* **Text section**
◇ ◇ ◇ ◇ ◇

Victoria Updates Virus Exposure Sites

Victoria Updates Virus Exposure Sites
Victorian Minister for Health Martin Foley addresses the media during a press conference in Melbourne, Australia, on June 25, 2021. (AAP Image/James Ross
AAP
By AAP
Updated:

All but one of Victoria’s latest locally acquired COVID-19 cases were active in the community while potentially infectious, as the state identifies some 10,000 “primary close contacts.”

Another 19 diagnoses were confirmed on Saturday, taking to 43 the state’s total number of virus cases for the current outbreak as all of Victoria remains in a five-day lockdown.

Victorian Health Minister Martin Foley said the 18 people who were in the community before testing positive were moving about for an average of 1.7 days each and that was reassuring.

“That figure is a vindication of the going-hard-and-going-early strategy that the public health team has put to the government,” he said.

The latest patients include at least two school students, and there are 14 cases linked to an “index case”—a man aged in his 60s—who attended last weekend’s Geelong-Carlton AFL game at the MCG.

The number of exposure sites has reached 168, and includes pubs, clubs, restaurants, sporting venues, shopping centres, schools and gyms in metropolitan Melbourne, suburbs and multiple locations at Phillip Island, a two-hour drive south of Melbourne.

◇ ◇ ◇ ◇ ◇

* **Data extracts**
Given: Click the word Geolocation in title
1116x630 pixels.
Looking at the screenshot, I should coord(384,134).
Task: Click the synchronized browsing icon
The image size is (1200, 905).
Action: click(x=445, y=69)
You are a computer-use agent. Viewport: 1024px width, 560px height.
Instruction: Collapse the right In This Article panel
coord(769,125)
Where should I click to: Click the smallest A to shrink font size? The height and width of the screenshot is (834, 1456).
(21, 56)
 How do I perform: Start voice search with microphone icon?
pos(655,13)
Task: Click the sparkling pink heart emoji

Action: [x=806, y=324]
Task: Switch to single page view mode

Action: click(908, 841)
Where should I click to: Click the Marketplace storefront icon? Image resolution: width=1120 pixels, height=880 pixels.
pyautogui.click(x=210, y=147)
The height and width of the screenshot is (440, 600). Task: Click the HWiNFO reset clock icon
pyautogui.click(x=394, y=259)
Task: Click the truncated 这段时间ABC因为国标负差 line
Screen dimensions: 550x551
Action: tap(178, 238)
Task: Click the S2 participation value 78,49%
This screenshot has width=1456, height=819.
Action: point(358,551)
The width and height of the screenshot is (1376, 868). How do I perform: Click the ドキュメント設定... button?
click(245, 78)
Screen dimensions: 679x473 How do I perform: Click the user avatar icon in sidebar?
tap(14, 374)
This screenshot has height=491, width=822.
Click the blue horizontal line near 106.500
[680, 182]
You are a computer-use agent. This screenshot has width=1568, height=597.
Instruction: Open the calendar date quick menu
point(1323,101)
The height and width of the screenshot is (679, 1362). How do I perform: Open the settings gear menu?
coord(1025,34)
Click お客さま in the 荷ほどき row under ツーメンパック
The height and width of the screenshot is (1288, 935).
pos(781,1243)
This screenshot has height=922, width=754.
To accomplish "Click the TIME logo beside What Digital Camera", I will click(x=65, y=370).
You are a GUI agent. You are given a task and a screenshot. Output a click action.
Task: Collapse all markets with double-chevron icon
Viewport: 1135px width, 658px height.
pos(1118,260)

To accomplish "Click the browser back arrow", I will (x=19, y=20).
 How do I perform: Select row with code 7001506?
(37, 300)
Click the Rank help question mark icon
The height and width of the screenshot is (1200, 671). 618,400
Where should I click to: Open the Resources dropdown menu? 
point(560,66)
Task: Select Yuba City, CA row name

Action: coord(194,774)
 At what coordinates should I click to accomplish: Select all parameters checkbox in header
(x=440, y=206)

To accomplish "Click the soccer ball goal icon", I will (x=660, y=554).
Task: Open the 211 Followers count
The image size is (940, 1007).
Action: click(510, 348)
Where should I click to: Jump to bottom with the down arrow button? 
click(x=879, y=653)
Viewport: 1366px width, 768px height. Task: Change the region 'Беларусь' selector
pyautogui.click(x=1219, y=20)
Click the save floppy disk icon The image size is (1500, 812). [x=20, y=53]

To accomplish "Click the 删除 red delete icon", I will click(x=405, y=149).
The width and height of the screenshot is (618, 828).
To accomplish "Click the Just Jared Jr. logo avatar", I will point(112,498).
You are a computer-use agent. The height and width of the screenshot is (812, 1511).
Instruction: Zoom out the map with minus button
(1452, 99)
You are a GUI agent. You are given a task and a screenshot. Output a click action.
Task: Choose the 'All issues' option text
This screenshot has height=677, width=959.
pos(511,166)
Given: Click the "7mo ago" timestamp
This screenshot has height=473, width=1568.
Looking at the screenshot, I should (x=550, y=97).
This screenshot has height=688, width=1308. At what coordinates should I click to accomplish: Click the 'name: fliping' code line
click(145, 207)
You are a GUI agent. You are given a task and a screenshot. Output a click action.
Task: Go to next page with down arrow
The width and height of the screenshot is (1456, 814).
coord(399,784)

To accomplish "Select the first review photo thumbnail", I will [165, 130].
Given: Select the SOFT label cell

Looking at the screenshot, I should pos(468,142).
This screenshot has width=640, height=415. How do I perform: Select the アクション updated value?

◇ ◇ ◇ ◇ ◇

* **Assignment**
Continue the news report on Victoria's COVID-19 exposure sites from where it stops, picking up after the paragraph about the 168 exposure sites.

* **Output for this task**
The AFL confirmed on Saturday that players from several clubs had visited exposure sites in recent days and have since travelled to Queensland.

Foley said the potential threat to regional Victoria is ongoing.

“What we’ve seen over the last 24 to 48 hours is a list of exposure sites that now include significant parts of regional Victoria—Phillip Island, the Barwon region, Bacchus Marsh—and the primary and secondary contacts that have spread further than that.”

Exposure sites and the latest information on COVID restrictions can be found at www.coronavirus.vic.gov.au while authorities declined to comment on the potential for the lockdown to last past Tuesday.

“There is enormous frustration for all of us about the uncertainty around this virus,” the state’s Chief Health Officer Brett Sutton said.

“But you might as well read a horoscope to be able to predict how things might look three days from now. We’re on a really good trajectory in terms of having every case linked, but we don’t know what’s around the corner.

“Those super-spreading events are becoming more common with the Delta variant. The transmission within any indoor setting is much higher than we’ve seen previously.

“We just need to brace ourselves for any possibility.”

Victoria’s COVID test numbers for Friday totalled 47,606 and 19,237 got vaccinated, authorities said.

“I don’t think it’s a state secret that we are a long way behind where we should be in the vaccination program,” Foley said.

“That is one of the factors that has helped shape the public health team’s decision to go hard and go early (with a lockdown), because you cannot protect Victorians with what is, I think, 12 percent of Victorians vaccinated.”

He welcomed stricter measures announced by NSW on Saturday to do what it can to “keep the rest of Australia safe.”

Queensland, Western Australia, South Australia and Tasmania have imposed barriers on travel from Victoria.

No overseas acquired infections have been recorded on Saturday.